What to produce – For this exercise, print all of the data exactly as given.

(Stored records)
^^^^^^^^^^^^^^^^
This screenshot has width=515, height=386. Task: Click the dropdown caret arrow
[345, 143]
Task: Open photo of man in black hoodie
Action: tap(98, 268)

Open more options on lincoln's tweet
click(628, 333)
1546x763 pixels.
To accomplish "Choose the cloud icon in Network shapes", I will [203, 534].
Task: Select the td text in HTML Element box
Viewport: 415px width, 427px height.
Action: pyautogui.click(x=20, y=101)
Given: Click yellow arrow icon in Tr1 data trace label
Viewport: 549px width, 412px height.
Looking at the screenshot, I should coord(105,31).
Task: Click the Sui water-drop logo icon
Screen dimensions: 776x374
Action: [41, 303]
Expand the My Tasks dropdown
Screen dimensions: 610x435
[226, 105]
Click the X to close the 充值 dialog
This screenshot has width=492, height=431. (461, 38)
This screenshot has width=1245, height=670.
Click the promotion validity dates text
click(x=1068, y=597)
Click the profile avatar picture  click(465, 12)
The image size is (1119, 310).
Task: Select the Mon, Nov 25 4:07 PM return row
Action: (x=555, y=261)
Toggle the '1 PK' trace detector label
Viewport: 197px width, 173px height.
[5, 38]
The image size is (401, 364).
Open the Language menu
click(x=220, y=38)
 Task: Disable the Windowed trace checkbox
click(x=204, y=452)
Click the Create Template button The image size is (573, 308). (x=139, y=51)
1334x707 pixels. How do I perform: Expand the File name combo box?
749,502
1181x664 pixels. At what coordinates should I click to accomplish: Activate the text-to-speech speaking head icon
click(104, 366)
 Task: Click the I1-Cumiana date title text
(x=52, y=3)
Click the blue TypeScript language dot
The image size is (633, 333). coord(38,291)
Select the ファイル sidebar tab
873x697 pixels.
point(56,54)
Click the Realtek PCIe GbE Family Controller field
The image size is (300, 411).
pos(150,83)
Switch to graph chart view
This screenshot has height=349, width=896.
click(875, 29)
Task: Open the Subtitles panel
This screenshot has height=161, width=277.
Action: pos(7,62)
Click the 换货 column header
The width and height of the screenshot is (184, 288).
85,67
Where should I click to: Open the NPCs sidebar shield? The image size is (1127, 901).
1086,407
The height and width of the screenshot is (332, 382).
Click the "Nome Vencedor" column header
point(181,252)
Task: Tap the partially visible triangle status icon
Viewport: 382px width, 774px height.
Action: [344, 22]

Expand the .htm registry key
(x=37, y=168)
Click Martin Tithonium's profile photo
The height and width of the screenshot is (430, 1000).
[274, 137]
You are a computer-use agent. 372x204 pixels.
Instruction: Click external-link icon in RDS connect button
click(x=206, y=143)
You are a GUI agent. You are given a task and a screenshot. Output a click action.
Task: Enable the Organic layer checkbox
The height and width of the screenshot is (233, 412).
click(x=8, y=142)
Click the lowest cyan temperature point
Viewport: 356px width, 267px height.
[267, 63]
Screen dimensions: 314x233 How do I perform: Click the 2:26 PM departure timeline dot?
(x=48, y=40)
^^^^^^^^^^^^^^^^
Response for this exercise –
This screenshot has width=515, height=386. Task: Click the dropdown caret arrow
[345, 143]
Task: Open photo of man in black hoodie
Action: tap(98, 268)

Open more options on lincoln's tweet
click(628, 333)
1546x763 pixels.
To accomplish "Choose the cloud icon in Network shapes", I will [203, 534].
Task: Select the td text in HTML Element box
Viewport: 415px width, 427px height.
Action: pyautogui.click(x=20, y=101)
Given: Click yellow arrow icon in Tr1 data trace label
Viewport: 549px width, 412px height.
Looking at the screenshot, I should coord(105,31).
Task: Click the Sui water-drop logo icon
Screen dimensions: 776x374
Action: [41, 303]
Expand the My Tasks dropdown
Screen dimensions: 610x435
[226, 105]
Click the X to close the 充值 dialog
This screenshot has width=492, height=431. (461, 38)
This screenshot has width=1245, height=670.
Click the promotion validity dates text
click(x=1068, y=597)
Click the profile avatar picture  click(465, 12)
The image size is (1119, 310).
Task: Select the Mon, Nov 25 4:07 PM return row
Action: (x=555, y=261)
Toggle the '1 PK' trace detector label
Viewport: 197px width, 173px height.
[5, 38]
The image size is (401, 364).
Open the Language menu
click(x=220, y=38)
 Task: Disable the Windowed trace checkbox
click(x=204, y=452)
Click the Create Template button The image size is (573, 308). (x=139, y=51)
1334x707 pixels. How do I perform: Expand the File name combo box?
749,502
1181x664 pixels. At what coordinates should I click to accomplish: Activate the text-to-speech speaking head icon
click(104, 366)
 Task: Click the I1-Cumiana date title text
(x=52, y=3)
Click the blue TypeScript language dot
The image size is (633, 333). coord(38,291)
Select the ファイル sidebar tab
873x697 pixels.
point(56,54)
Click the Realtek PCIe GbE Family Controller field
The image size is (300, 411).
pos(150,83)
Switch to graph chart view
This screenshot has height=349, width=896.
click(875, 29)
Task: Open the Subtitles panel
This screenshot has height=161, width=277.
Action: pos(7,62)
Click the 换货 column header
The width and height of the screenshot is (184, 288).
85,67
Where should I click to: Open the NPCs sidebar shield? The image size is (1127, 901).
1086,407
The height and width of the screenshot is (332, 382).
Click the "Nome Vencedor" column header
point(181,252)
Task: Tap the partially visible triangle status icon
Viewport: 382px width, 774px height.
Action: [344, 22]

Expand the .htm registry key
(x=37, y=168)
Click Martin Tithonium's profile photo
The height and width of the screenshot is (430, 1000).
[274, 137]
You are a computer-use agent. 372x204 pixels.
Instruction: Click external-link icon in RDS connect button
click(x=206, y=143)
You are a GUI agent. You are given a task and a screenshot. Output a click action.
Task: Enable the Organic layer checkbox
The height and width of the screenshot is (233, 412).
click(x=8, y=142)
Click the lowest cyan temperature point
Viewport: 356px width, 267px height.
[267, 63]
Screen dimensions: 314x233 How do I perform: Click the 2:26 PM departure timeline dot?
(x=48, y=40)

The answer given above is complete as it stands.